>> Begin Selected text

# Recommendations on a Reel



## RileyCreekFisherman (May 1, 2006)

Do ya'll have any recommendations on a good bass reel? I typicall fish creeks, but I want a good reel that'd work for bass in in-land lakes. Any help would be appreciated.

Thanks!


----------



## Bad Bub (Jan 17, 2006)

a 20 class spinning reel would probably suit you just fine. i like quantum, but that's a personal prefrence. just remember you usually get what you pay for. don't spend $200 if you don't need a $200 reel, but if you need one that'll hold up to more than just bluegills for a few years, i wouldn't spend less than $50


----------



## fish4life (Jun 27, 2004)

This is a good quality reel with a decent price $60.00 at Bass Pro I have used on for a couple of years with no problem. I also have a Johnny Morris JM4000 that is a very smooth reel. It is on sale for $79.99 and was rated as an Editor's choice for 2008 by outdoor life magazine. For 80.00 it is a great deal.

>> End Selected text

→ **Exercise instructions**
A – List the usernames of everyone who posted in the fishing reel thread.
B – Rewrite the fishing reel thread from "## Bad Bub (Jan" up to and including "(Jun 27, 2004)", renaming "quantum" to "shimano".
The lines after the fishing reel thread can be set aside.

>> Begin Dataset extract

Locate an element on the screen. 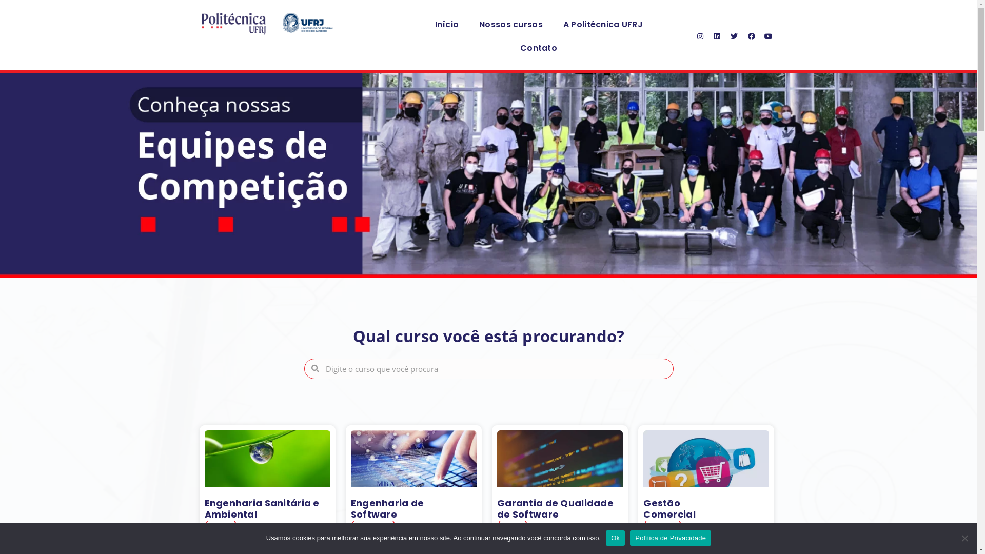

>> End Dataset extract

→ **List of solutions**
A –
RileyCreekFisherman
Bad Bub
fish4life

B –
## Bad Bub (Jan 17, 2006)

a 20 class spinning reel would probably suit you just fine. i like shimano, but that's a personal prefrence. just remember you usually get what you pay for. don't spend $200 if you don't need a $200 reel, but if you need one that'll hold up to more than just bluegills for a few years, i wouldn't spend less than $50


----------



## fish4life (Jun 27, 2004)